The main purpose of the Communique, while introducing the trust seal is to ensure that the Providers that seek one reach certain standards and the disputes between the Providers and the consumers are resolved effectively. The trust seal is expected to improve security and reduce the number of privacy and service quality issues in e-commerce, which will lead to the increase in the sales volumes of the e-commerce websites having a trust seal. It is thusly aimed that a more trustworthy e-commerce environment is created.
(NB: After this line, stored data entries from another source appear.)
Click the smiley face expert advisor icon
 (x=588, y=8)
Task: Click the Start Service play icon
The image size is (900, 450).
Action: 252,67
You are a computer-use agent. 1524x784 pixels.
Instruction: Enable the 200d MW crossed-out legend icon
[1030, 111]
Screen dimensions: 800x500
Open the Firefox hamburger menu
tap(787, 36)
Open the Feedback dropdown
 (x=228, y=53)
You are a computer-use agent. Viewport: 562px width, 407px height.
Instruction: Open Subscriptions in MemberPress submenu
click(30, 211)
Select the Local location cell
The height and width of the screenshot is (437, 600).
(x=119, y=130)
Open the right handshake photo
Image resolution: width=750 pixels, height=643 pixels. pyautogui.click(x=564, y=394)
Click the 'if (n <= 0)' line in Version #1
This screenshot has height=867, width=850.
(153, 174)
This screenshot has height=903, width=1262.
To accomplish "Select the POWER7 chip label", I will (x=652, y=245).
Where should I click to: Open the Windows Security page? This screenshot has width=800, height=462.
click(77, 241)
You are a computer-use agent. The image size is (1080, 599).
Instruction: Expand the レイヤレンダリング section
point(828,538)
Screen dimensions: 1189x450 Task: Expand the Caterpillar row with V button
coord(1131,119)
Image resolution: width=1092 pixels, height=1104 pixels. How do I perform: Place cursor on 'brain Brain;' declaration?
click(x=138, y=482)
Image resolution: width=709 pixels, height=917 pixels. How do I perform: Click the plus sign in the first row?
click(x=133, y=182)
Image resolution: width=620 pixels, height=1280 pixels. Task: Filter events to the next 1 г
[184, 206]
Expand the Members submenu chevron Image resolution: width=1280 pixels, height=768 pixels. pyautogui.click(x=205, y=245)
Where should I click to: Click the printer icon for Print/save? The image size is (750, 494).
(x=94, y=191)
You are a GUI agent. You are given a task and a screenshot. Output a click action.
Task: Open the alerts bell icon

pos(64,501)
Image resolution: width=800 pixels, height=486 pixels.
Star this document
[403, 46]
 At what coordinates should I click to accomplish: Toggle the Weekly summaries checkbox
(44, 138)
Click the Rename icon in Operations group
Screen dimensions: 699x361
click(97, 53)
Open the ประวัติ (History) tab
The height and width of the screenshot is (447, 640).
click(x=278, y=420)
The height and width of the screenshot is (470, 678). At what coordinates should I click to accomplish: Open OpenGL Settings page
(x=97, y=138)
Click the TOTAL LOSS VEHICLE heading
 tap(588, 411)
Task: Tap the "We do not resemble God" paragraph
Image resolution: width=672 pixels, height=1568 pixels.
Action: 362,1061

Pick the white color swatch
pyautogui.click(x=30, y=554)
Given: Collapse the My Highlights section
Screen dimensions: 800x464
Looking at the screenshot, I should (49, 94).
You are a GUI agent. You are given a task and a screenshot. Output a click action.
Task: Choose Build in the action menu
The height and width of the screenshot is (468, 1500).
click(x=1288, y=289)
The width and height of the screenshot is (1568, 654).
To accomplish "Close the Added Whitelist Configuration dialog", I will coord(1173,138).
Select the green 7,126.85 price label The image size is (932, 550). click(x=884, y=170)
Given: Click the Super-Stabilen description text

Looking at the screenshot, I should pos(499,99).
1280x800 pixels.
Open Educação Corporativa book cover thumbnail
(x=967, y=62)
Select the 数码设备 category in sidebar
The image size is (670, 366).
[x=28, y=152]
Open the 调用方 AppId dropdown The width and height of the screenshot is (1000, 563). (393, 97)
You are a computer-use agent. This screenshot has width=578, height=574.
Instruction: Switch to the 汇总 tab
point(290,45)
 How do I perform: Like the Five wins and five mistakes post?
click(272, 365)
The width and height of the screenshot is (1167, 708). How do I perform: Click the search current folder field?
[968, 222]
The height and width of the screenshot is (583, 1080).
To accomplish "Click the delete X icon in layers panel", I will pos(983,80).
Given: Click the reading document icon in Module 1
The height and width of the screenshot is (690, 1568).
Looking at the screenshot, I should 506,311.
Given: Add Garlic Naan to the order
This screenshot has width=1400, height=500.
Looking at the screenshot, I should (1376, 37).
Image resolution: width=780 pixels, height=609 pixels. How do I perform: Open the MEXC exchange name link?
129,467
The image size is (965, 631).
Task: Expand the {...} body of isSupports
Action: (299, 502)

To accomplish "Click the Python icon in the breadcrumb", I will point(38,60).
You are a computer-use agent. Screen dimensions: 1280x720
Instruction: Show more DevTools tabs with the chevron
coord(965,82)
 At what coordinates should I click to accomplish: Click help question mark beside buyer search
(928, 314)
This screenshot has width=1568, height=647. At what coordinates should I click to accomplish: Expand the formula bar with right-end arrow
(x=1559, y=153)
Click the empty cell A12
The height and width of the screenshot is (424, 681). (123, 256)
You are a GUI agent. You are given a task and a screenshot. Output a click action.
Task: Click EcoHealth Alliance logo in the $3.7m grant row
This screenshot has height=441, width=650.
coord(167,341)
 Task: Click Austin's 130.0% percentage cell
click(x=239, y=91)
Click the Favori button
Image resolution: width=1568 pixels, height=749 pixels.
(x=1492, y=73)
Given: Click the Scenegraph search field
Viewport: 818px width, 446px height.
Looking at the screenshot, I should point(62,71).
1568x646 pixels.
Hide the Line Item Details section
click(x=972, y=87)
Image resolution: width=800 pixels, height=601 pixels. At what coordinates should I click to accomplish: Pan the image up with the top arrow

Therefore, although obtaining a trust seal is not mandatory for the Providers, there is no doubt that having one will create a competitive advantage.
Minimum Standards to Obtain and Retain a Trust Seal
The Providers who wish to obtain and retain a trust seal shall meet the following minimum standards.
- Each transaction containing personal data or payment information being executed with extended validation secure socket layer certificate (EV SSL, and for mobile applications with SSL).
- Penetration tests being performed in certain intervals by the penetration test firms which are approved by the Turkish Standards Institute, and the required measures must be taken.
- Procedures being prepared in accordance with the applicable regulations and administrative decisions, including the regulations related to the products/services of which sale is banned or conditional.
- Measures being taken for the protection of the children.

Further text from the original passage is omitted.